Aim: Can you reproduce the part of the records that opens with the line containing "Task: Click the 約6.3帖 size text" and closes with the line containing "Action: click(164, 435)", keeping every line in it and adding 139 to each coordinate in the answers? Give only that part.

Item coordinate data:
_ _ _ _ _
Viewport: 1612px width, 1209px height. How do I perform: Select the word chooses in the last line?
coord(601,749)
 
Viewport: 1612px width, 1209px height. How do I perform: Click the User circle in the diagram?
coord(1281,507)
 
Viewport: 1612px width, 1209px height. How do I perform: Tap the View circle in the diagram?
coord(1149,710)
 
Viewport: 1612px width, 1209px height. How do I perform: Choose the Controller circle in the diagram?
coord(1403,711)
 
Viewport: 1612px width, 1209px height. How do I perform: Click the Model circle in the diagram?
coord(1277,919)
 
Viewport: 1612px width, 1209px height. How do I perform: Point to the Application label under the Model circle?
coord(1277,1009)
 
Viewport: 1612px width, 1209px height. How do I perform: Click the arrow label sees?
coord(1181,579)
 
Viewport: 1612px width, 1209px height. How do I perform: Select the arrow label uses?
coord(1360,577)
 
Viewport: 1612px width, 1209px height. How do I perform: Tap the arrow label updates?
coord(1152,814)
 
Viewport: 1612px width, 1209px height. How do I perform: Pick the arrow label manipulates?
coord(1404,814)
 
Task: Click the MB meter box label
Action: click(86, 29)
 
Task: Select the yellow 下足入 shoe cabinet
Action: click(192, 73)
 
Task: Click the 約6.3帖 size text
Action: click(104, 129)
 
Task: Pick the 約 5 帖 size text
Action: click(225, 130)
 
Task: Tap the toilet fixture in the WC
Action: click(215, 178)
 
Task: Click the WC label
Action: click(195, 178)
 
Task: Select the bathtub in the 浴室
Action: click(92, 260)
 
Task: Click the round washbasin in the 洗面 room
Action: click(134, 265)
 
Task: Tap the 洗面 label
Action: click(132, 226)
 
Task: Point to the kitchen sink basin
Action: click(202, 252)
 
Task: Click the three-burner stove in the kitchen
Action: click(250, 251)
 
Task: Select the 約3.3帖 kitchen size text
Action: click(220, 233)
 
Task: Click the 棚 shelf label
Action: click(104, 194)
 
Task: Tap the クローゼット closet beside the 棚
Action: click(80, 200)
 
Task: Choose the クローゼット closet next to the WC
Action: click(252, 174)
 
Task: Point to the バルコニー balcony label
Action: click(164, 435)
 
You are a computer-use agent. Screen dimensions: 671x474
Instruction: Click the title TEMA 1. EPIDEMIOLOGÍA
_ _ _ _ _
Task solution:
Task: Click the 約6.3帖 size text
Action: click(243, 268)
 
Task: Pick the 約 5 帖 size text
Action: click(364, 269)
 
Task: Tap the toilet fixture in the WC
Action: click(354, 317)
 
Task: Click the WC label
Action: click(334, 317)
 
Task: Select the bathtub in the 浴室
Action: click(231, 399)
 
Task: Click the round washbasin in the 洗面 room
Action: click(273, 404)
 
Task: Tap the 洗面 label
Action: click(271, 365)
 
Task: Point to the kitchen sink basin
Action: click(341, 391)
 
Task: Click the three-burner stove in the kitchen
Action: click(389, 390)
 
Task: Select the 約3.3帖 kitchen size text
Action: click(359, 372)
 
Task: Click the 棚 shelf label
Action: click(243, 333)
 
Task: Tap the クローゼット closet beside the 棚
Action: click(219, 339)
 
Task: Choose the クローゼット closet next to the WC
Action: click(391, 313)
 
Task: Point to the バルコニー balcony label
Action: click(303, 574)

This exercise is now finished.